Source---Adapted from Managed Care Contracting & Reimbursement Advisor, November 2010.

Know when to cut your losses with appeals

Appealing denied claims requires tenacity, but when do you know enough is enough? If you are appealing a denied claim but getting nowhere with the payer, how long do you keep at it?

The answer will vary depending on each situation, but there definitely will come a point when further efforts are not justified, says Shelly Cronin, CPC, CPMA, CANPC, CGSC, CGIC, director of business and member development for the American Academy of Professional Coders in Salt Lake City.

“Every time you handle that claim, it costs you money,” says Cronin. “If it’s been touched so much that by the time you win the appeal you’re not even covering the costs of the appeal, then it is really beyond the point where you should continue.”

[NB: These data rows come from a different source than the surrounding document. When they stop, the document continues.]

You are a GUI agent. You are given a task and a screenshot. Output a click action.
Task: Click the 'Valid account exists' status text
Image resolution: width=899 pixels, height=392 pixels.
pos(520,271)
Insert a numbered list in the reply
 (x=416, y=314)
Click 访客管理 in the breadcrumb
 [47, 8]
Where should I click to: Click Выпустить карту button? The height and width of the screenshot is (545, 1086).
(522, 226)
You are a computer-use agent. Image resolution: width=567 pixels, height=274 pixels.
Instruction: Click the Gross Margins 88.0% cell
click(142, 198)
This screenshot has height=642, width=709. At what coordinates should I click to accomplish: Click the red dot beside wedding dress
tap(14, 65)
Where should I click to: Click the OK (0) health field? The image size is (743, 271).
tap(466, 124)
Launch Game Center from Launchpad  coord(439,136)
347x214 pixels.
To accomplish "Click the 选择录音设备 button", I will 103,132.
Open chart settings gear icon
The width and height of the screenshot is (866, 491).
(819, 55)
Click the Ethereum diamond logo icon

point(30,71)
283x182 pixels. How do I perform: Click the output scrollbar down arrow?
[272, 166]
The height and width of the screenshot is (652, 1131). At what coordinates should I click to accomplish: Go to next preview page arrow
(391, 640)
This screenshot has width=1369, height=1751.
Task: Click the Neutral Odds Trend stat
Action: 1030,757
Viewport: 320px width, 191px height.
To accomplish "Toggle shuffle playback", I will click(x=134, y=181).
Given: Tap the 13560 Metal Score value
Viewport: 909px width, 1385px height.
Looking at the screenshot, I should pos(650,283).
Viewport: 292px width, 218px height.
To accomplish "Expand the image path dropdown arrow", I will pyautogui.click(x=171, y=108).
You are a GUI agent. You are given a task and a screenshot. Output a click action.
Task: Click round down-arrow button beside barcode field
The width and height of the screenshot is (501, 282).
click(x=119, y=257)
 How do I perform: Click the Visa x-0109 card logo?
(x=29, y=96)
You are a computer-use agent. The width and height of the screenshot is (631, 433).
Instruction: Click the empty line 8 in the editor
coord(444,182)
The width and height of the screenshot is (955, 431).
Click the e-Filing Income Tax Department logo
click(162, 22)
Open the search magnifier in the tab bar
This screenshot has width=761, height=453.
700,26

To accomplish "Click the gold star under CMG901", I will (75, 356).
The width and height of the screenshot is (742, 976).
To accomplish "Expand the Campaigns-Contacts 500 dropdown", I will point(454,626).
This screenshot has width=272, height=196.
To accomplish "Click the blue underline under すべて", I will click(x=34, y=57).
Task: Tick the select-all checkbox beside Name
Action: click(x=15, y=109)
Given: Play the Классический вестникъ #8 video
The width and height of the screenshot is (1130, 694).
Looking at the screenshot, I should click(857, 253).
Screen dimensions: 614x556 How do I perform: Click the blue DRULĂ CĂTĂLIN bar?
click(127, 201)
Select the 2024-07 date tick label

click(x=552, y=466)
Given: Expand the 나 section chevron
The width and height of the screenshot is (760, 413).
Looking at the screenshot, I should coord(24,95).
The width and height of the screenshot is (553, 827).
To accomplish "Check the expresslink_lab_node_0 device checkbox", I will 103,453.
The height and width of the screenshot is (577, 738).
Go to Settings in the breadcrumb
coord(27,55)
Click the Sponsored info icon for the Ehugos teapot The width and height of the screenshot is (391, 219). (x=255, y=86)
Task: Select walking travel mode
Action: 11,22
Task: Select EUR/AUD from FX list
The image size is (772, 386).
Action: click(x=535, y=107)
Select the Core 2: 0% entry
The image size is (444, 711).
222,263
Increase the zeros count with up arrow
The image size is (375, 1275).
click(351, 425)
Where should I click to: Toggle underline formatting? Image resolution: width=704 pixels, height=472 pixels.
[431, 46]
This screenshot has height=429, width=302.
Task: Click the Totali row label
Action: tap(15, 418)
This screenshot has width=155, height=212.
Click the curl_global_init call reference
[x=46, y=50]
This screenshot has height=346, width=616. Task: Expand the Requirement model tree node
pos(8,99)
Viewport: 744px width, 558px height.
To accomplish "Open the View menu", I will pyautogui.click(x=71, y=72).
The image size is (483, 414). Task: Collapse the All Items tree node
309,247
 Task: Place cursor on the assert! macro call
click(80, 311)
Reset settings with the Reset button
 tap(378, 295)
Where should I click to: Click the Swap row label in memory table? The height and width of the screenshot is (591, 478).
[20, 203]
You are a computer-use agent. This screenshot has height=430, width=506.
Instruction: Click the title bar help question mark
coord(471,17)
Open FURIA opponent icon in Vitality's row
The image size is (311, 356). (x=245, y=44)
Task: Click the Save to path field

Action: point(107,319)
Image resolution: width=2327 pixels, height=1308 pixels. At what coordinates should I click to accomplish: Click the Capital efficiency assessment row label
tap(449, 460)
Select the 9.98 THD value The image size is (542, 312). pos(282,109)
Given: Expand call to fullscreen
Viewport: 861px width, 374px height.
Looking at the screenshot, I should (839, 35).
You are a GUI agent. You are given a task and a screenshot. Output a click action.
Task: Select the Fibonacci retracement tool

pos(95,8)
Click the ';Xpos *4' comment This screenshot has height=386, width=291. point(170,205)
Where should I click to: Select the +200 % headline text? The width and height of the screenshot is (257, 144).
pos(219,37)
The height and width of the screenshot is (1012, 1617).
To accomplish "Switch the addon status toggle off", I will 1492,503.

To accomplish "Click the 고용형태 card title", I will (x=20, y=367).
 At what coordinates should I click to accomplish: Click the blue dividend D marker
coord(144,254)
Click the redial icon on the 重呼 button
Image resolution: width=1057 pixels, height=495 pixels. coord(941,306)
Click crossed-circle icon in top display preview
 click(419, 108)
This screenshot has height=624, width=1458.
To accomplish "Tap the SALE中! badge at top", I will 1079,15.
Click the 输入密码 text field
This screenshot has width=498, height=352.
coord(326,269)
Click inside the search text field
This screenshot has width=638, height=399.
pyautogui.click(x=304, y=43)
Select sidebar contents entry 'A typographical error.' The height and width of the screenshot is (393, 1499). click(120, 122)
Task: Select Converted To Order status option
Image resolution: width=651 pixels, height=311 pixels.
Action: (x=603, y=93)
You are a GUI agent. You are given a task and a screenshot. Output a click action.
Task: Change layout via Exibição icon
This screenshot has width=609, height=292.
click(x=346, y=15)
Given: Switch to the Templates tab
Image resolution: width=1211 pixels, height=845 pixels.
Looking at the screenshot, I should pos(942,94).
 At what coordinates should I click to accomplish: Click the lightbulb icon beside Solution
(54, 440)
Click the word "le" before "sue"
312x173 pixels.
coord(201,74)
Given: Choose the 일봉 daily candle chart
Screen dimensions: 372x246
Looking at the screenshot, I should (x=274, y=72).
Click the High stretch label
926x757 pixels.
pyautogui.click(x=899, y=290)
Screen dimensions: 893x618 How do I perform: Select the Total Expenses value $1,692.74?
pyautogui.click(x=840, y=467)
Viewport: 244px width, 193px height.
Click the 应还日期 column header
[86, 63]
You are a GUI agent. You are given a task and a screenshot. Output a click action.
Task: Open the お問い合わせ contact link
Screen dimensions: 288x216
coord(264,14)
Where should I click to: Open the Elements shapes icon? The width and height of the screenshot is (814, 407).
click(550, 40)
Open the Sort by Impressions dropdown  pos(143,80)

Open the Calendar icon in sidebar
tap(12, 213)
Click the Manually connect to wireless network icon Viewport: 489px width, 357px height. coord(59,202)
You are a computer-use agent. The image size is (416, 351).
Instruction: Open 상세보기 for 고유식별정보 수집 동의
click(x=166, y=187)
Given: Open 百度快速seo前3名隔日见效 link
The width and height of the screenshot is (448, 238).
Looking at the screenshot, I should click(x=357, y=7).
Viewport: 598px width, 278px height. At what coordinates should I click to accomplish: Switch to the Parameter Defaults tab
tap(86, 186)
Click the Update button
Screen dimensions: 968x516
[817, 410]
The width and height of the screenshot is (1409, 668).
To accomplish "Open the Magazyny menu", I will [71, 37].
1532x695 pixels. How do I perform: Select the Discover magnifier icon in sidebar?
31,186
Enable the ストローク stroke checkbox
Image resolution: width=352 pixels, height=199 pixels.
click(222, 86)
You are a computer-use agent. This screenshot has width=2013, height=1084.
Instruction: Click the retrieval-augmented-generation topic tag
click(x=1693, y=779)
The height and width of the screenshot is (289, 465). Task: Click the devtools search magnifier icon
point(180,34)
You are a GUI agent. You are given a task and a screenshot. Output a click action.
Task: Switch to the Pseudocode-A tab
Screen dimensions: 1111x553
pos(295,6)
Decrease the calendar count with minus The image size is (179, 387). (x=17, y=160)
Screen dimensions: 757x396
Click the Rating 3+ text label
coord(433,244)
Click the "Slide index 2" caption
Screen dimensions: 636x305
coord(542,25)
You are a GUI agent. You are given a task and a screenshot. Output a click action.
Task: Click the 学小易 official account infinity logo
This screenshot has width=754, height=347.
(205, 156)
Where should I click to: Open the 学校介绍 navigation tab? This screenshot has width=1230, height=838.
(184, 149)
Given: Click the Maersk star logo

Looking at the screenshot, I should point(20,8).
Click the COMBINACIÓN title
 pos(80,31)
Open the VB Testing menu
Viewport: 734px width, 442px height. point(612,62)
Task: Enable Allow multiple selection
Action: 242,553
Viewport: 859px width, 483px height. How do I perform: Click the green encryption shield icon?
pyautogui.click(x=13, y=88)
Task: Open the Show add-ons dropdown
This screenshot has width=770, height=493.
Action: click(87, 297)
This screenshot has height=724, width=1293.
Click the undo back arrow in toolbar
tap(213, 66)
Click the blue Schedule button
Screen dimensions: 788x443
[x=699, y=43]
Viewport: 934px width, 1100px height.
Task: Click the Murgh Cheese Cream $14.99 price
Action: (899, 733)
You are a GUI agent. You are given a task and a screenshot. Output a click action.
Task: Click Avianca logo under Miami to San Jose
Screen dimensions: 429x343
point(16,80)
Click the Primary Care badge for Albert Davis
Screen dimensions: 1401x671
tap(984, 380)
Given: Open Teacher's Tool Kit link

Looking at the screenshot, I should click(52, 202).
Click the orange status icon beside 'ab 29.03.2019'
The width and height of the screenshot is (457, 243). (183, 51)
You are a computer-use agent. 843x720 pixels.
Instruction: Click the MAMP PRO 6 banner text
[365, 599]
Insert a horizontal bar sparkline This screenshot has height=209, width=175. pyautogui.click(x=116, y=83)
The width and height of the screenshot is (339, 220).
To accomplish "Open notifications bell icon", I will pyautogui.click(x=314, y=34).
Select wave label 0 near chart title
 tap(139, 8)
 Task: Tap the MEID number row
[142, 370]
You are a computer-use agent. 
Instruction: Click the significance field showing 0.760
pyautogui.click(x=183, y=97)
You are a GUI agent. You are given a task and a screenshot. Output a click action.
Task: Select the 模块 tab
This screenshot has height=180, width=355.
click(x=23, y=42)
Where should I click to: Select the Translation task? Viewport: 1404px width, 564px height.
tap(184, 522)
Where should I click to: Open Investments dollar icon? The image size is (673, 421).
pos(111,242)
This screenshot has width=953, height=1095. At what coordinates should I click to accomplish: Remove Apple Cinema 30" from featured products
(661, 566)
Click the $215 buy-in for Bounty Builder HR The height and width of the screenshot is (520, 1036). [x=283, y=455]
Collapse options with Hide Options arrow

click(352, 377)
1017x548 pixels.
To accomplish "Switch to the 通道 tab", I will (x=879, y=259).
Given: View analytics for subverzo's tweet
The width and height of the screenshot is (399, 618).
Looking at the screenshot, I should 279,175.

Providers often don’t realize how much they are expending on the appeals process, says Bill Gilbert, president of AdvantEdge in Warren, NJ. Gilbert’s company has analyzed the cost of appealing a denied claim, including physician and staff time for researching the case and preparing the appeal. The figure came to an average of $50–$100 per appeal, he says.  

To make the call, look at the claim for clues. Is this a high-dollar claim? The more money that is at stake, the harder and longer you should fight for payment, Cronin says. Is it a type of claim that you submit often? If so, it may be worthwhile to establish that the claim is valid so the insurer doesn’t continue denying them later. 

But if it is a claim for a relatively small amount of money, or a one-off procedure, the answer may be different.

“Sometimes those have to be put aside and you chalk it up to how the system works,” Cronin says. “You lost that one but you’ll win others.”

Avoid denials by reading the contract carefully

Many denials can be avoided by knowing the payer’s payment policies well, says Eileen Parsons, JD, an attorney with Ver Ploeg & Lumpkin in Miami. You should study the payer’s policies before signing the contract, particularly if your practice provides a certain type of treatment or procedure that is new or different or otherwise might be denied, Parsons says.

“This is particularly important when this care makes up a large part of your practice and your revenue stream,” she says. “You don’t want to get into this contract and then realize down the road that they are going to deny all of those claims. At that point you could be forced to appeal claims all the time, when it could have been avoided with a careful reading of the contract.”

Contracts also should be scrutinized for language that restricts your ability to renegotiate or void the contract if the payer substantially changes payment policies, Parsons says. If the payer changes the way it reimburses you for a type of care that is key to your business, you need the ability to renegotiate or terminate your contract. “At least understand up front what the requirements are going to be for the claims that matter most to you,” she says.